1食抜くだけで脱水のリスクは一気に跳ね上がる
「水をこまめに飲んでいるから脱水の心配はない、と安心している人。実はあるNG習慣によって、知らないうちに“かくれ脱水”に陥っているかもしれません」
と話すのは、済生会横浜市東部病院患者支援センター長で、脱水に詳しい谷口英喜先生。脱水を引き起こすNG習慣、そして“かくれ脱水”とは一体なんなのか?
「身体の50~60%を占める水分は、常に汗や尿などで排出され、失われています。減った分は水分摂取で補っていますが、補給が追いつかず、3%以上の水分が失われると脱水になります。
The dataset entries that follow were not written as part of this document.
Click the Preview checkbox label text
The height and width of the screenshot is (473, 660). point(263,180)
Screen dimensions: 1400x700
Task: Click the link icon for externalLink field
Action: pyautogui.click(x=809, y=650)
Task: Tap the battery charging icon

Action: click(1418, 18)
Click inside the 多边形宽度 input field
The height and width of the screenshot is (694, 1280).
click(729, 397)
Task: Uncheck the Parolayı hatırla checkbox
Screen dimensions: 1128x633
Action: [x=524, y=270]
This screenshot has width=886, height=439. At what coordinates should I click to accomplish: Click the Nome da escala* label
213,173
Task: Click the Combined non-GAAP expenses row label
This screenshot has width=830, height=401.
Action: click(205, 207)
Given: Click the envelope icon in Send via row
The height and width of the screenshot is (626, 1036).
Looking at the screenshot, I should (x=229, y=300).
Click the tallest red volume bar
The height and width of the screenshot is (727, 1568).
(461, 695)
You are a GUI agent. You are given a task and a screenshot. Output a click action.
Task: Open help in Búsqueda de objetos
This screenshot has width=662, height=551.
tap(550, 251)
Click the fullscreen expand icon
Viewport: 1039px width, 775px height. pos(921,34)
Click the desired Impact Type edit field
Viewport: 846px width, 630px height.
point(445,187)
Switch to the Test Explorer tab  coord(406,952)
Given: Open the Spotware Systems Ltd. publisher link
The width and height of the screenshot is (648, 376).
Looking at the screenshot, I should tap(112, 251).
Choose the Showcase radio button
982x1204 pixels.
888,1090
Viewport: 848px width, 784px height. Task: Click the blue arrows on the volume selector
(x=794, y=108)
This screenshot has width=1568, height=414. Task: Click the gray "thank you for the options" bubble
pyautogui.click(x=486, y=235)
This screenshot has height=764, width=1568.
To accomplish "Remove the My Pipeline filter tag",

すると喉の渇きや食欲低下、頭痛、吐き気、脱力感などさまざまな症状が現れ、熱中症や、血液の濃縮による脳梗塞、心筋梗塞のリスクが上昇します」(谷口先生、以下同)
ところがそうした症状がないにもかかわらず、多くの人が頻繁に脱水状態になっているという。
「実は汗をたくさんかく暑い時季や起床時、入浴後、二日酔いの日などは、体内の水分の1~2%が失われる軽い脱水になっています。この程度の脱水は症状が出にくく無自覚なため、かくれ脱水と呼びます。基本的にかくれ脱水は水を飲むことですぐに解消されます」
水をきちんと飲んでも脱水が解消されず、慢性的なかくれ脱水に陥っている場合があるという。
「人間は1日約2~3lの水分摂取が必要ですが、すべて飲み水で補っているわけではありません。半分の1~1.5lは飲み水から、残りの半分は3度の食事から摂取しています。
食事をすると、食材に含まれる水分に加え、食材のエネルギーが代謝される際に体内でつくられる代謝水も補われます。体重50kgの人なら1日約250mlの代謝水がつくられています」
食事には体内に水分をためるのに欠かせないナトリウム(塩分)やカリウム、マグネシウムなどの電解質も含まれる。
「夏バテなどで食事を1食でも抜くと、水分だけでなく電解質の摂取も不十分になります。すると身体は塩分濃度を保とうとするため、真水を飲んでも余分な水分として尿で排出されてしまい、水を飲んでいるのに脱水が進むという悪循環に陥ってしまうのです。